**PROBLEM REQUIREMENTS:** Using the data below, show every line where the word "orange" occurs.

**EXCERPTED DATA:**
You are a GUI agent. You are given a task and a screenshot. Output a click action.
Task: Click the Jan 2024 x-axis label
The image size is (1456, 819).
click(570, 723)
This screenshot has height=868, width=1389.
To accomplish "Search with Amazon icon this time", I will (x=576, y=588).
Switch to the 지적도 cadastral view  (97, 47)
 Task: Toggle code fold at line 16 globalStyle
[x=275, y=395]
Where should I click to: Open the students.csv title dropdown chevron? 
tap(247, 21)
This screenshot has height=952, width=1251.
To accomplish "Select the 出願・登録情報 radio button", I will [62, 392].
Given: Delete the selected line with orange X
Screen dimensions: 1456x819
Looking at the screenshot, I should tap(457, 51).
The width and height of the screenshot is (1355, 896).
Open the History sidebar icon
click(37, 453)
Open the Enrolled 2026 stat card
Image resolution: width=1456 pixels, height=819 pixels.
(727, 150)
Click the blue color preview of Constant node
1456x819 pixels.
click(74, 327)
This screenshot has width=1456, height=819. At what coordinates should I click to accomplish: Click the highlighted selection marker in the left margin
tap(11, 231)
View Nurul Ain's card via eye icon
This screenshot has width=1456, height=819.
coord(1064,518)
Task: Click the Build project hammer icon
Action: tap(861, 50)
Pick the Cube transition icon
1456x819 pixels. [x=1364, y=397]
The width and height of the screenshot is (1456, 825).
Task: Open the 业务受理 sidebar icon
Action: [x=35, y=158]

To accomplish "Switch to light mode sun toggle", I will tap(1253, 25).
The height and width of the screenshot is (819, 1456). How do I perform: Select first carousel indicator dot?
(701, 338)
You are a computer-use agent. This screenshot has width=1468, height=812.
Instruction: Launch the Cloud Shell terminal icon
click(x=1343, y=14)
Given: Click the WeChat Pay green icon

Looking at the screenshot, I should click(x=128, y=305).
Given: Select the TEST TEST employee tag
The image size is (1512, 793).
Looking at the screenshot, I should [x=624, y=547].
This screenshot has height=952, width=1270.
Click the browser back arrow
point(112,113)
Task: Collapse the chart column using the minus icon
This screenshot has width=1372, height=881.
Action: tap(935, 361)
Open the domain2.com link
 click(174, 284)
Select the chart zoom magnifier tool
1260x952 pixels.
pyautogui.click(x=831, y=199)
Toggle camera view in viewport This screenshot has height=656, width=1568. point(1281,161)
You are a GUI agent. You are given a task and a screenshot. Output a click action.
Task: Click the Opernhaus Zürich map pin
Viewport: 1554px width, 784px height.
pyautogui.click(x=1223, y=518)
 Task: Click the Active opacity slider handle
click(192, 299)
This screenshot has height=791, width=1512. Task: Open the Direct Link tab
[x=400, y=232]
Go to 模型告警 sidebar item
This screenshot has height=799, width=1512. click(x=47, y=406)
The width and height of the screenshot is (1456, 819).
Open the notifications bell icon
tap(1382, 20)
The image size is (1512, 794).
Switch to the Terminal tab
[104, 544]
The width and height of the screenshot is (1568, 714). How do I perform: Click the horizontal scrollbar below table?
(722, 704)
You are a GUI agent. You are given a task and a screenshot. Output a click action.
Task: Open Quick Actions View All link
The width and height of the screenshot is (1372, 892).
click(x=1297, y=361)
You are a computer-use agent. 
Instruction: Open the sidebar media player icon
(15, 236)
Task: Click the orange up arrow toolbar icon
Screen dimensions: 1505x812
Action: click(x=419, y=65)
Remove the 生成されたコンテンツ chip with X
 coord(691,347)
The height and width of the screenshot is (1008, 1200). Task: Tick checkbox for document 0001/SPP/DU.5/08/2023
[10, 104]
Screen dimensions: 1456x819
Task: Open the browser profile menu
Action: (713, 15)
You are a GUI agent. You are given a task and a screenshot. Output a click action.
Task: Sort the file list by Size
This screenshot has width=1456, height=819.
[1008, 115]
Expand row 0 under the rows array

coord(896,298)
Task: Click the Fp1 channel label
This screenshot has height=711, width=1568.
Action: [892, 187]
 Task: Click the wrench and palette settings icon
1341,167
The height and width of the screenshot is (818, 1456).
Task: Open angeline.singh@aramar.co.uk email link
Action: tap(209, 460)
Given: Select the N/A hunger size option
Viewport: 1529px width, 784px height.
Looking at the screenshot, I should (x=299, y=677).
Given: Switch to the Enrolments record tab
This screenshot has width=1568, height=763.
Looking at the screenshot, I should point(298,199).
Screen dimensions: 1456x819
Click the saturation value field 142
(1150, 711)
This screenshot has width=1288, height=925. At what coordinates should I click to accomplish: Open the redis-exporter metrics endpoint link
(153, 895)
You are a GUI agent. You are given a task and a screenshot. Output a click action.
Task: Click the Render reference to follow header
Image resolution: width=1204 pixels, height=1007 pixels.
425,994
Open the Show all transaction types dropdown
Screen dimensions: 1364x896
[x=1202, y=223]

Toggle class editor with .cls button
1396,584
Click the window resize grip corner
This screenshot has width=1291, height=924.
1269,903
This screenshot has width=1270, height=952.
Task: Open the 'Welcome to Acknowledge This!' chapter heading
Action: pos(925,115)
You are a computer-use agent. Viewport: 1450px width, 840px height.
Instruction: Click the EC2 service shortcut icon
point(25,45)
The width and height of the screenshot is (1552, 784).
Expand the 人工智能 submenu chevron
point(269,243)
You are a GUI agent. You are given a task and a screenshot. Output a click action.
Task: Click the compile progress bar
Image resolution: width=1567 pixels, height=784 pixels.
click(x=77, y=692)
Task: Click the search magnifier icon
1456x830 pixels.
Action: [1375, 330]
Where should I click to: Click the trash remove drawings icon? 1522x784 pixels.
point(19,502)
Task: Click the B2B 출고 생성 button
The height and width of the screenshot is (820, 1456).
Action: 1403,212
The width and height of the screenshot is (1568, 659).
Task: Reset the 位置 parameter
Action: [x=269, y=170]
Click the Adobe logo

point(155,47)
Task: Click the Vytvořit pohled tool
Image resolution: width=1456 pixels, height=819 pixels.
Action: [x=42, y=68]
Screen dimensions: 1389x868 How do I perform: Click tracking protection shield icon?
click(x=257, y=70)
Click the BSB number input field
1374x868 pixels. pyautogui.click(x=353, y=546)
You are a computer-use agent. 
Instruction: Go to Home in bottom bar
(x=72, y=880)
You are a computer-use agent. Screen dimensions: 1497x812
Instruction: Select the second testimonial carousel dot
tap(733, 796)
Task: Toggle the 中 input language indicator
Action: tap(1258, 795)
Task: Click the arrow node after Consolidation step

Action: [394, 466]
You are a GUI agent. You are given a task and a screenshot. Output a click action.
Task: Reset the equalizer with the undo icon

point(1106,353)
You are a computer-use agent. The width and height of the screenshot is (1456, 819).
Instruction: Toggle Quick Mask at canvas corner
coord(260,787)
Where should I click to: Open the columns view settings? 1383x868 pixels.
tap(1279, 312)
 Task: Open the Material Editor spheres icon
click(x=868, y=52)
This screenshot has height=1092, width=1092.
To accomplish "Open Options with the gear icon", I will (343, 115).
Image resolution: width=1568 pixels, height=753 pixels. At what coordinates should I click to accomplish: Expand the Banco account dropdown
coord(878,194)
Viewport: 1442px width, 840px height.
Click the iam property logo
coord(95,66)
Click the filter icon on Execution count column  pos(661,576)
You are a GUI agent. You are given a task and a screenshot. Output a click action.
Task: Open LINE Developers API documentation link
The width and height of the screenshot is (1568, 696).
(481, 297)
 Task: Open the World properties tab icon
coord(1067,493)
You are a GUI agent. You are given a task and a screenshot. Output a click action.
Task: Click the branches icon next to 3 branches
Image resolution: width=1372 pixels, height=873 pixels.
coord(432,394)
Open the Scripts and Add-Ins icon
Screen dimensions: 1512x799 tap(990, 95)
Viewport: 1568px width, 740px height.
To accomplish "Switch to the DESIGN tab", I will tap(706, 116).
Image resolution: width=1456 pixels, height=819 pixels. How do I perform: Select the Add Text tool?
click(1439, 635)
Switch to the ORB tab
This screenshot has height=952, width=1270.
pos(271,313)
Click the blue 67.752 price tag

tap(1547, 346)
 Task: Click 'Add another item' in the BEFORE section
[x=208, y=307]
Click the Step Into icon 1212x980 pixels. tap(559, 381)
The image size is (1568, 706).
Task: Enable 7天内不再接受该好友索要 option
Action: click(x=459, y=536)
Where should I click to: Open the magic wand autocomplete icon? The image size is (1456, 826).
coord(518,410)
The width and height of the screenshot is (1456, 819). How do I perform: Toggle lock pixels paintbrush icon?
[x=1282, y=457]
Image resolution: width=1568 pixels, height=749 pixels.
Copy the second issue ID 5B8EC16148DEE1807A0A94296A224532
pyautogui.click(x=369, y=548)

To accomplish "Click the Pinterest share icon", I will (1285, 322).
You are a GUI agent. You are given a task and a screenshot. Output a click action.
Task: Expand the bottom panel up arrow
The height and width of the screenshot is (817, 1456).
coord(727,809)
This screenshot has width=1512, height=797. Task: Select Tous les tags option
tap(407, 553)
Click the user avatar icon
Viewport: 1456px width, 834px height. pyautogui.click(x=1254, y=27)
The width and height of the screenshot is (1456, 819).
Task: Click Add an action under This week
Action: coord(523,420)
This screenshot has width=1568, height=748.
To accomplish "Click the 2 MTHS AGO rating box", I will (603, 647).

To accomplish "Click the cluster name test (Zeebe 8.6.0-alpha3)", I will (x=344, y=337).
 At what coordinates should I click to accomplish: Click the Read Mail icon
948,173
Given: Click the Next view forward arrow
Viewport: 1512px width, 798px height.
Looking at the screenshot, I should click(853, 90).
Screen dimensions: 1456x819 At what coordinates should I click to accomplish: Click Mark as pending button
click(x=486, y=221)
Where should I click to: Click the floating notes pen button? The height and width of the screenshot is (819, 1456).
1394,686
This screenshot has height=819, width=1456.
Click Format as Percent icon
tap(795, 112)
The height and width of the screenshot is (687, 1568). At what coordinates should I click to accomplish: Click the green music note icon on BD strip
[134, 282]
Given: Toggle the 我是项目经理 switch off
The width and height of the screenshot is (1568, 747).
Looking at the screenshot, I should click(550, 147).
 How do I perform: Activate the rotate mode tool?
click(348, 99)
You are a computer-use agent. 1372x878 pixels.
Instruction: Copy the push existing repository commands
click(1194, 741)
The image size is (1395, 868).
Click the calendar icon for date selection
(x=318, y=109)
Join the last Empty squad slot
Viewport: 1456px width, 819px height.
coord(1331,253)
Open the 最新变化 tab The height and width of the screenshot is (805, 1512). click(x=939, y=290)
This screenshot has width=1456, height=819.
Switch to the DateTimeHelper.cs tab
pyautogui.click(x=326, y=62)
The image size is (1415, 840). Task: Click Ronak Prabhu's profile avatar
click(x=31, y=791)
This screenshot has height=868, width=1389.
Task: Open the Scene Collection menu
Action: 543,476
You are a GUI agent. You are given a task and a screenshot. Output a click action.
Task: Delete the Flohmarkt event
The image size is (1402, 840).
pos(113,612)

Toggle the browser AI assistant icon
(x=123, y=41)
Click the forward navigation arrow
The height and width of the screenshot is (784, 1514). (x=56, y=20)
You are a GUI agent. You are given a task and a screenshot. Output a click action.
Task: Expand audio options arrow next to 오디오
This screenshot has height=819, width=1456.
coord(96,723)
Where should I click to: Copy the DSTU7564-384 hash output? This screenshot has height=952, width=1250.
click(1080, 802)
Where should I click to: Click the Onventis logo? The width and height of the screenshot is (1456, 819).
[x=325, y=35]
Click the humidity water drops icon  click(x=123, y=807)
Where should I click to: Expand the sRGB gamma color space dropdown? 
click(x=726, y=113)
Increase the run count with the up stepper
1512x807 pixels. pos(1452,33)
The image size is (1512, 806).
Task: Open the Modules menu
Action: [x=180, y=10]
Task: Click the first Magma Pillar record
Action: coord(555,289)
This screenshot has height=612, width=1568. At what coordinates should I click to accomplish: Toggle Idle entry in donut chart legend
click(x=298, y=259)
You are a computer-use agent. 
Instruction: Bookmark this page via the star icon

**TASK SOLUTION:**
Given: Delete the selected line with orange X
Task: Click the orange up arrow toolbar icon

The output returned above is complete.